■ **WHAT YOU HAVE TO DO**
Every line of the entries that holds the word "point" is to be copied.
#####
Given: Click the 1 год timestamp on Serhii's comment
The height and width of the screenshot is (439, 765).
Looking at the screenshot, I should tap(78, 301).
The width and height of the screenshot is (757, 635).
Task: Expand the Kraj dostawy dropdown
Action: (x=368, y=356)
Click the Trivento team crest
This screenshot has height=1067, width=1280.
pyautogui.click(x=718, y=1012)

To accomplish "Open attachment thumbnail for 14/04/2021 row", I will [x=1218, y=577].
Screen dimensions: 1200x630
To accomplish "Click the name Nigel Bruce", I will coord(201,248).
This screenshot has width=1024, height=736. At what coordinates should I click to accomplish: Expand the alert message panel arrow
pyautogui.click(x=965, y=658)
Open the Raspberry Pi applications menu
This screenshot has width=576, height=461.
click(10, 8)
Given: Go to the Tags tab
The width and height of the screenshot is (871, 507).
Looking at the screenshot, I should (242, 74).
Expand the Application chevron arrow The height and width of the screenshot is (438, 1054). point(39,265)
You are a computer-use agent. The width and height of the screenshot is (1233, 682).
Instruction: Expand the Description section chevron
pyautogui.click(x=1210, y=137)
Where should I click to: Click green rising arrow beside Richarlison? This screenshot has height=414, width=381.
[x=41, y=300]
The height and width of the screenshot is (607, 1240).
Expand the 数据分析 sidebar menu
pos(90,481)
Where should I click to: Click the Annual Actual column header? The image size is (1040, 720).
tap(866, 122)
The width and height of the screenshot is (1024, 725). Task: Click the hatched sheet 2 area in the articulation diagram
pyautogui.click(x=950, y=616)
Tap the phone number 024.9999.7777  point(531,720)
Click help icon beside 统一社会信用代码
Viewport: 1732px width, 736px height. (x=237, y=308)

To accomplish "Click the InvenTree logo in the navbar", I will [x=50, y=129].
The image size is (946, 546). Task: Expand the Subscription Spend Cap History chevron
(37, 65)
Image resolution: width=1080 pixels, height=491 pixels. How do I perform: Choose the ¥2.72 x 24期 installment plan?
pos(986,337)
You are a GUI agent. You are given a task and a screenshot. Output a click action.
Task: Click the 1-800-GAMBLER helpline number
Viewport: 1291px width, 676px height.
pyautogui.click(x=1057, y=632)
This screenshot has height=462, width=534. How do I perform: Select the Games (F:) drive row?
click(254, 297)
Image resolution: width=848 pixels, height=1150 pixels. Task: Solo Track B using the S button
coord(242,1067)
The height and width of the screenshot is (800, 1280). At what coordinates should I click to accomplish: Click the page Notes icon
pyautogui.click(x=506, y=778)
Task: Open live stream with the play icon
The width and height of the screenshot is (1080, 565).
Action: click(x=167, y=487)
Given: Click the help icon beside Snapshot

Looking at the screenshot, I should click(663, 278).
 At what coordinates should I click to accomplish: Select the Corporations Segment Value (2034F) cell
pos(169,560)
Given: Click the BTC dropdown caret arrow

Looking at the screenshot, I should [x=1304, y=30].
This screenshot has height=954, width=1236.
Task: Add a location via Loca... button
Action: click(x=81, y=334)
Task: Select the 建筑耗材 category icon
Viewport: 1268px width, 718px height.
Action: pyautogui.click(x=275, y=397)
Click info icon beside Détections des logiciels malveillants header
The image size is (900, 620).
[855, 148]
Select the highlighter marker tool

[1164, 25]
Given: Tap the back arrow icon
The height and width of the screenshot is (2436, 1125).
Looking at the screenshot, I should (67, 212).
#####
■ **RESPONSE**
Expand the Application chevron arrow The height and width of the screenshot is (438, 1054). point(39,265)
Tap the phone number 024.9999.7777  point(531,720)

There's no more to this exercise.